Menghela napas panjang, Raisa mencium dahi Kayana penuh kasih lalu menatap putrinya itu lembut.

"Kay, apapun yang terjadi Mama bakal di samping kamu. Mama sayang sama kamu, jadi apapun keadaannya Mama siap menampung cerita kamu. Kasih sayang seorang ibu itu tidak ada batasnya, meski sang anak melakukan kesalahan besar sedikitpun." tutur Raisa tanpa ada nada penghakiman.

Pandangan Kayana meredup, ia tau sang ibu tidak akan menghakiminya terlepas bagaimana kecewanya ia setelah putri sulungnya tidak bisa menjaga diri. Maka dari itu Kayana sejak tadi memilih bungkam dan tidak melihat Raisa di saat rasa malu serta bersalah menggerogoti hatinya.
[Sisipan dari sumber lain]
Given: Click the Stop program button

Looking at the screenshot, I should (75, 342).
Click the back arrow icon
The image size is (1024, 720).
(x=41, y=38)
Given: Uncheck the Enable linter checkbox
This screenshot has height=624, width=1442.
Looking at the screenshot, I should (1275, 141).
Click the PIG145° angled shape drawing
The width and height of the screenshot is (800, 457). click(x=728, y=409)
"Istirahatlah, Mama mau keluar. Nanti Mama ke sini lagi."

Nyatanya hari itu adalah hari terakhir Raisa menemuinya. Terhitung sudah 3 hari Kayana berada di rumah sakit, dan sejak itu tidak ada yang datang menjenguknya.

Tak seorang pun.

Asik menatap dinding rumah sakit, Kayana tidak sadar ada seseorang yang memasuki ruangannya. Barulah saat mendengar suara langkah kaki yang jelas, Kayana mengalihkan fokusnya. Tangannya tanpa sadar saling meremas.

"Pagi, Sayang." sapanya tersenyum manis. Dan Kayana anggap senyum itu adalah awal dari petaka.

Arras bersiul kecil kemudian dengan lembut memegang tali infus Kayana.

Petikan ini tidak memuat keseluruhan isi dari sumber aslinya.